Al reflexionar sobre el nacimiento de nuestro Salvador, es innegable que hay algo descabellado y maravilloso en la forma en que Él vino al mundo, especialmente en un mundo desesperado por la paz, pero que no es capaz de alcanzarla. Piénsalo: se trata del niño cuyo nacimiento se anunció en los cielos y, sin embargo, llegó en silencio, en un establo, envuelto en una tela. No era más que un bebé que se nos dio y, de alguna manera, a través de Él, la paz irrumpe en el mundo. Y no es el tipo de paz que nos hace sentir simplemente poco un poco mejor. Esta paz es profunda y nos ancla en un mundo que rara vez ofrece descanso.
Cuando Isaías llamó a Jesús nuestro Príncipe de la Paz, no estaba hablando de un paisaje sereno o de una vida tranquila y sin problemas. Hablaba de algo mucho más feroz y sustancial: el tipo de paz que lleva a la guerra en nuestro nombre. Jesús vino a derrocar las mismas cosas que nos privan de la paz: las preocupaciones, la vergüenza y la oscuridad.
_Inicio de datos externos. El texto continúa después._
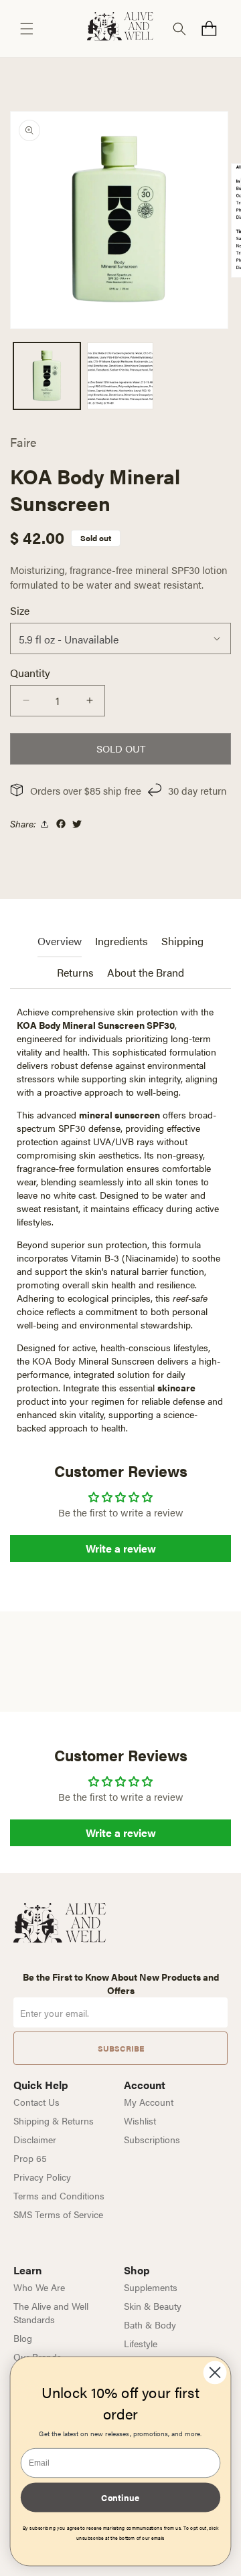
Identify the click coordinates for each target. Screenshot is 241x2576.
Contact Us (36, 2101)
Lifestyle (140, 2343)
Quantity (30, 672)
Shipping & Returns (53, 2120)
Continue (120, 2497)
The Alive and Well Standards (50, 2312)
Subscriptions (152, 2139)
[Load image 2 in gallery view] (120, 375)
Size (19, 610)
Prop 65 (30, 2158)
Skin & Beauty (152, 2305)
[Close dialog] (215, 2372)
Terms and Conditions (58, 2195)
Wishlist (140, 2120)
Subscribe (121, 2048)
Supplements (150, 2287)
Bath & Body (150, 2324)
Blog (22, 2338)
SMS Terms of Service (58, 2214)
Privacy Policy (42, 2176)
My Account (148, 2101)
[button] (27, 28)
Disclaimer (34, 2139)
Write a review (121, 1548)
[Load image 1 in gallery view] (46, 375)
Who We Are (39, 2287)
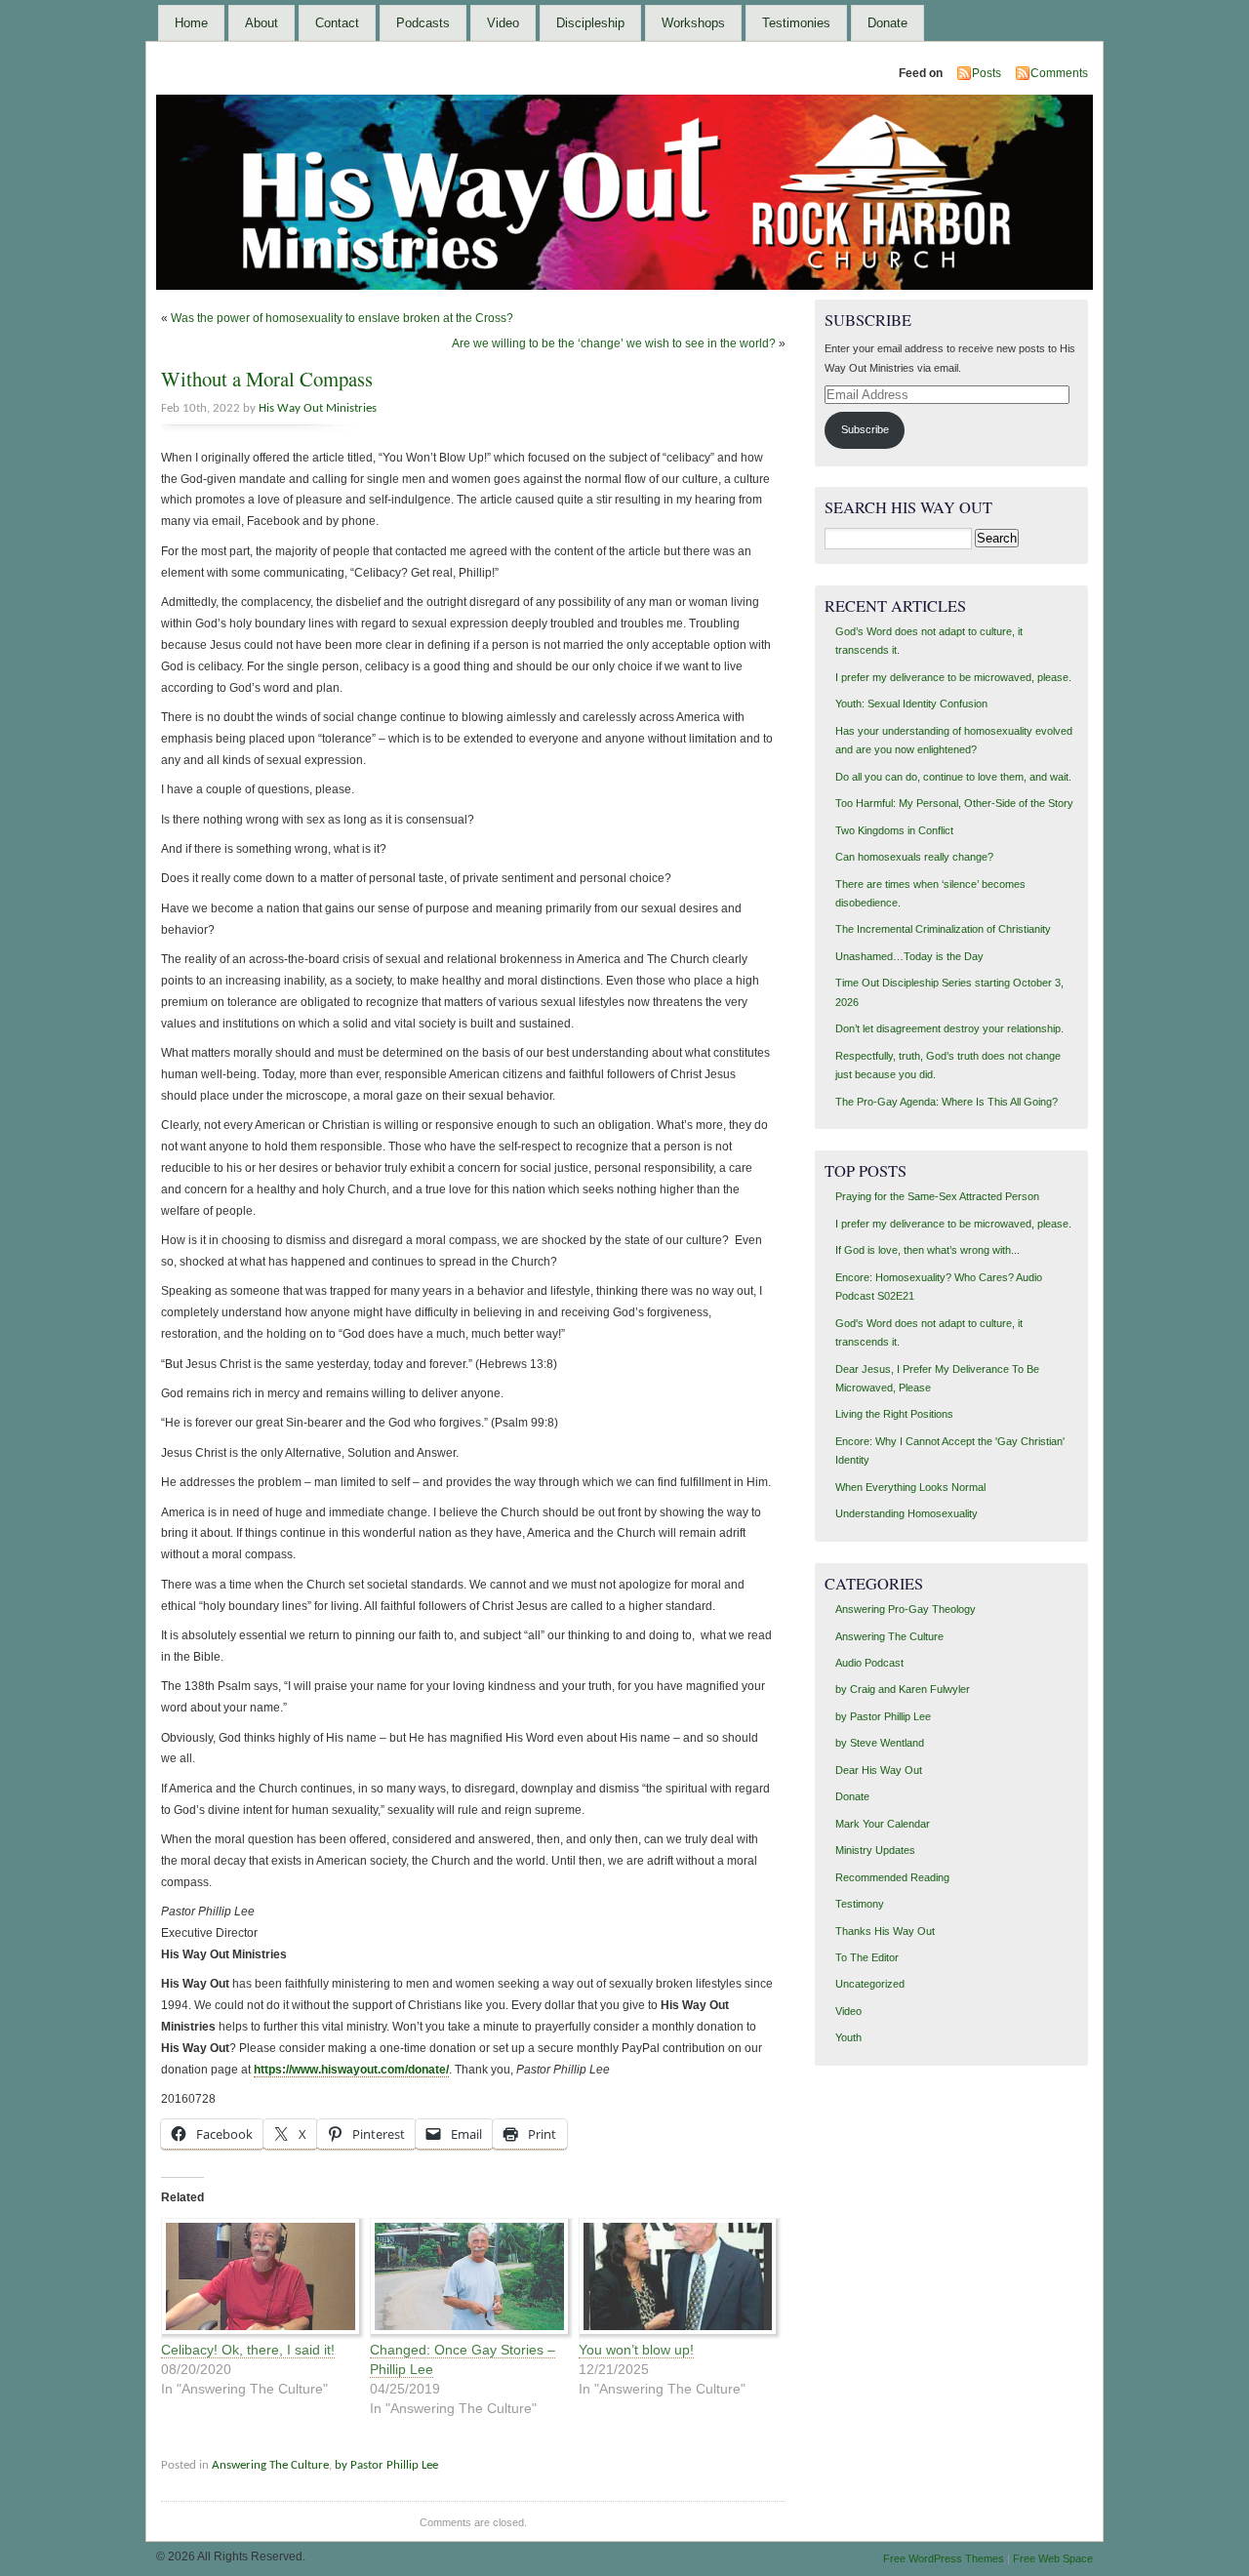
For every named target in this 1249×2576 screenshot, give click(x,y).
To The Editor (867, 1957)
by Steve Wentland (879, 1743)
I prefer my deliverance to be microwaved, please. (953, 677)
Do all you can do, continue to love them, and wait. (953, 777)
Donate (887, 23)
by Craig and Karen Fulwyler (902, 1689)
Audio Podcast (869, 1663)
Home (191, 23)
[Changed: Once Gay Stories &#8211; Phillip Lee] (464, 2279)
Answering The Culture (270, 2465)
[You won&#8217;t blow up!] (673, 2279)
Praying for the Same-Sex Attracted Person (937, 1196)
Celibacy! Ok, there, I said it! (248, 2349)
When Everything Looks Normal (910, 1487)
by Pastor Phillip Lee (386, 2465)
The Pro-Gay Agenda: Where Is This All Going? (946, 1101)
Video (503, 23)
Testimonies (796, 23)
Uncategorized (870, 1984)
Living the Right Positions (894, 1414)
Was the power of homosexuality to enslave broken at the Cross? (342, 318)
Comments (1059, 73)
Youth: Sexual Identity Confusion (911, 703)
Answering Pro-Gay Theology (905, 1609)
Esta paz no es mansa; es transformadora. Es la garantía de la plenitud, incluso cuando todo parece que se está desmoronando.
Imagina estar en presencia de Jesús, el mismísimo Príncipe de la Paz. Imagínatelo: Aquel que no se inmuta ante las tormentas y ordena a los mares que se detengan con una sola palabra. Él es el Salvador que entra en nuestros líos sin miedo y trae una paz que no depende de nada en este mundo. Él te mira con ese amor fuerte e inquebrantable, y te dice:»Paz, quédate quieta.»
Pero seamos sinceros. La vida tiene una forma de hacer que la paz esté fuera de nuestro alcance. Quedamos atrapados en la lucha, en la rutina, en mantenernos unidos. Nos enseñan que debemos gestionarlo nosotros mismos, para salir adelante. Sin embargo, en nuestro esfuerzo, Jesús viene como nuestro Príncipe de la Paz, invitándonos a soltar y a entregar lo que nunca debimos llevar solos. La paz que Él ofrece no es algo que consigamos una vez y dejemos de lado. No, es una invitación diaria a acercarnos a Él, a recordar quién es Él y quiénes somos nosotros en Él. Su paz es la que nos sostiene, nos centra y nos devuelve al corazón de Dios. Es la paz de saber que somos plenamente conocidos, amados y seguros en Sus brazos.
Así que hoy, en medio de todas las actividades navideñas, tómate un momento para dejar que esa paz se asiente. Respira. El mundo seguirá haciendo estragos por el ruido y el caos, pero en la tranquilidad de tu alma, escucha la voz del Príncipe de la Paz. Deja que Él hable por ti. Deja que Él calme la tormenta interior y te llene de una paz inquebrantable. Y a medida que avances, recuerda esto: Él está contigo luchando por tu corazón, dándote vida y llenándote de Su paz.
Esa es la belleza del Príncipe de la Paz; Él no solo trae la paz, sino que es paz. Y Él está contigo, siempre.
Feliz Navidad, familia. Que Dios te dé paz.